Parte da repercussão da música árabe em terras brasileiras ocorreu com o grupo de Wadih Cury, pioneiro no uso do alaúde por aqui. Também colaboraram Fuad Haidamus, ágil no derbake e no daff, e Nabil Nagi, apesar de também tocar alaúde foi um dos primeiros a usar violinos nas canções tocadas aqui. Nesta época, eram as bailarinas Shahrazad (no vídeo acima), Samira Samia, Rita, Selma, Mileidy, Zeina e Zuleika Pinho, que acompanhavam os músicos nas apresentações. Suas biografias rendem boas notas aqui para o Cadernos de Dança…

Em 1982, Jorge Sabongi abriu a Khan El Khalili, que existe até hoje, no bairro da Aclimação, em São Paulo. Dois anos depois, a casa de chá já tinha apresentações e logo estava oferecendo aulas e materiais de estudo da dança, colaborando com a sua popularização. O principal destaque da casa foi a bailarina e professora Lulu Sabongi, uma das primeiras a produzir vídeos didáticos – fundamentais para todas nós, alunas e professoras, desenvolvermos nossas técnicas. Outra família que colaborou com a difusão da música e da dança foi a dos Mouzayek, que tocava nas apresentações, gravava músicas e levam, até hoje, a Casa Árabe, loja com artigos de dança no centro da capital paulista. Hoje, o principal destaque da família é o cantor Tony Mouzayek e banda, que faz sucesso no Brasil e no exterior.

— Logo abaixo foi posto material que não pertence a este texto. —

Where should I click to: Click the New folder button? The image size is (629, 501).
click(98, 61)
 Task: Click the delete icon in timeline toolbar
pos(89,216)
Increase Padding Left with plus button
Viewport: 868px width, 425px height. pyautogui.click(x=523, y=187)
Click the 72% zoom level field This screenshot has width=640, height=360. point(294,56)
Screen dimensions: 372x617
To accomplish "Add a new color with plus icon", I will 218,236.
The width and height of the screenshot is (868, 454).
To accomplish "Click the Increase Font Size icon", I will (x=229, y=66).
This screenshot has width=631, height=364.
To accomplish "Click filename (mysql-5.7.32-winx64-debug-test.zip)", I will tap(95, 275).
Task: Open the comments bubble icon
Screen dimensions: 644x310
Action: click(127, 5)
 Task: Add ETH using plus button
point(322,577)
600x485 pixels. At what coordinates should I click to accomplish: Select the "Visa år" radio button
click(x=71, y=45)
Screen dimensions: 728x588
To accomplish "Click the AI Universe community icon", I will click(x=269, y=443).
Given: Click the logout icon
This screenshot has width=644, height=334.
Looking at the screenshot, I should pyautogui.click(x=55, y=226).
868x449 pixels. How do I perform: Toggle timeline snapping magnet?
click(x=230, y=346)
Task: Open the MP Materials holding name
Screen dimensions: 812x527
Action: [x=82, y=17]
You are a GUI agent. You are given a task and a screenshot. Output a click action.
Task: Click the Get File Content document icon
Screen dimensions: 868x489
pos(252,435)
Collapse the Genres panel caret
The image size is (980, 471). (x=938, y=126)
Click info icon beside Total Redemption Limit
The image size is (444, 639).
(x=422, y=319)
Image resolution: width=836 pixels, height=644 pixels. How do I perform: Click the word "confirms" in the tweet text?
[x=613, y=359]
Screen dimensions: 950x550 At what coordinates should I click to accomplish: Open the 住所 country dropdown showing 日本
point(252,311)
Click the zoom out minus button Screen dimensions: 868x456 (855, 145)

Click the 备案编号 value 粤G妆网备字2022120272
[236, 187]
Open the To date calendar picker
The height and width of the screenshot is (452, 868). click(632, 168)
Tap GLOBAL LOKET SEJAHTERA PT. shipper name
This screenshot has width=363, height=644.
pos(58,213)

Nos anos 90, a dança já estava bem difundida e surgiram cada vez mais escolas, como a rede de escolas Luxor e eventos como o Mercado Persa, criado por Samira Samia (aquela mesma que dançava nos restaurantes) e organizado por sua filha Shalimar Mattar, é visitado anualmente por aulas e professoras de diversos estados. Neste percurso, a dança passou por transformações e adaptações, adquirindo novas técnicas e estilos.